Many of these problems aren’t unique to Asian-Americans but exist for all minorities. Many of these problems highlight the importance of diverse role models in media. All of these problems stem from the culture of American racism. However, knowing that doesn’t resolve my identity crisis. Continuing to pretend that I’m not a “hyphen American” won’t satisfy my issues. And rejecting my heritage certaintly won’t help the generation of Asian-American kids growing up now that confused with their identity.
The solution still isn’t so obvious. Obviously I need to embrace the foreign side of the hyphen and acknowledge what I am, and be proud of my real identity. But I’m not sure what to be proud of: there is no clear Asian-American identity, aside from the stereotype of math genius and hard-working robot. There is little Asian-American history to look to before the immigration of rich and/or intelligent students post World War II, and my connection to China is tenuous at best, strained more by my inability to speak Mandarin. Some things I can do: ask my parents to tell me about their childhoods and early lives in the US, read more about more obscure Asian-American history, and most important, embrace my identity, whatever it is, on the line between Asian-American.

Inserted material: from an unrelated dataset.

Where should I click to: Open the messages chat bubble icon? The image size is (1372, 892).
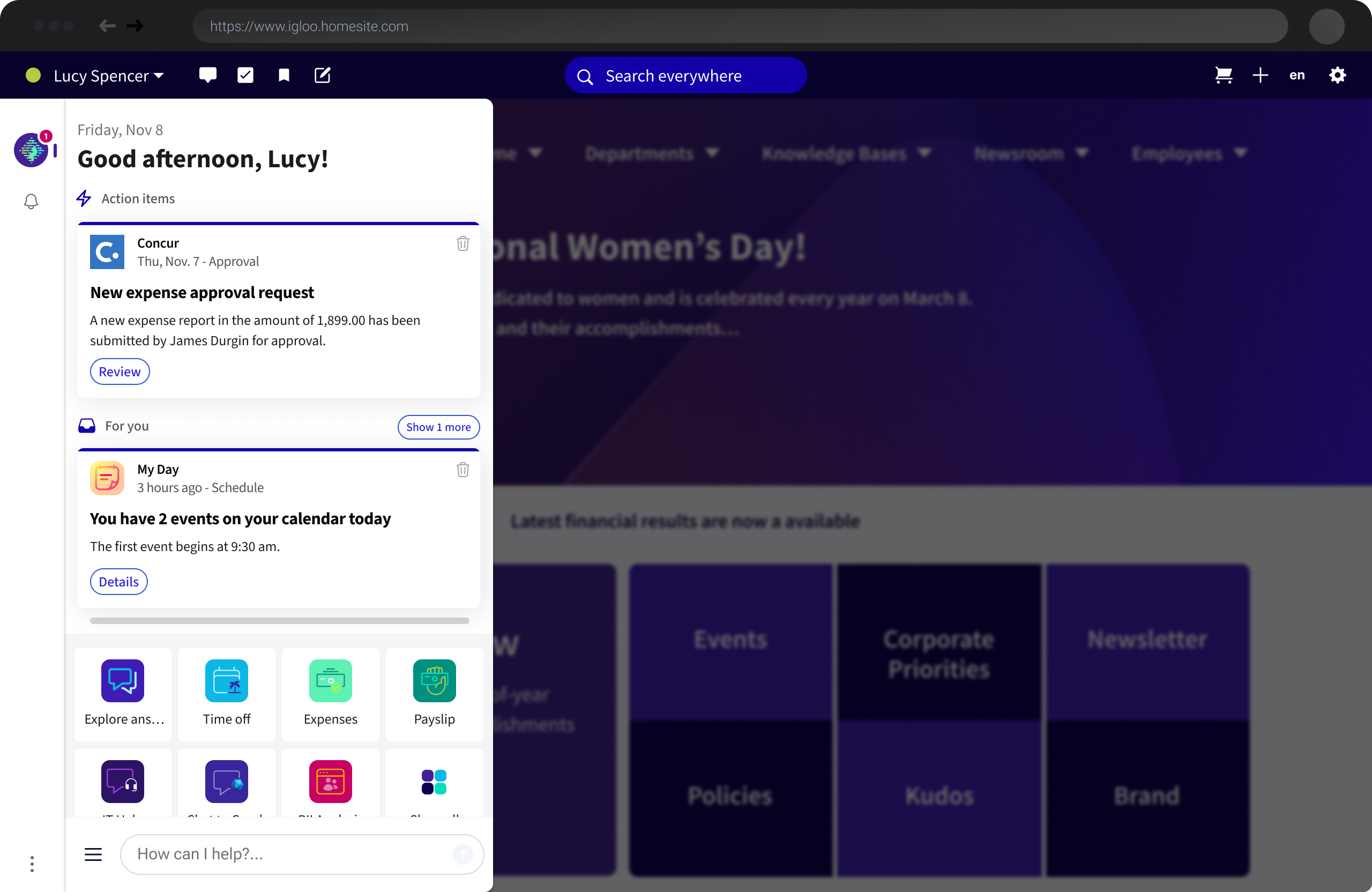click(207, 76)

Julian Saporiti’s No-No Boy Music project: https://nonoboymusic.tumblr.com/about 
Edit (1 week after posting): 
ask my parents to tell me about their childhoods and early lives in the US 
I resolved to pursue the above quote when I posted this. While I still want to do so, I think that my personal conflict with my parents makes it difficult for me to reach out. My mom is battling mental health issues and I don’t feel comfortable raising very personal topics with her at the moment, and my dad has always been distant and unemotional. I wanted to post this follow-up because I feel like many other Asian-Americans will struggle with parents that are more the latter - unemotional and distant. This is a stereotype and while I feel my dad is much worse than average, I believe that because of the communist revolution in China and the ensuing cultural chaos and mass poverty, the average parent drove their child towards success and did not encourage any backwards looking, and had much less of a cultural fabric or identity to cling to.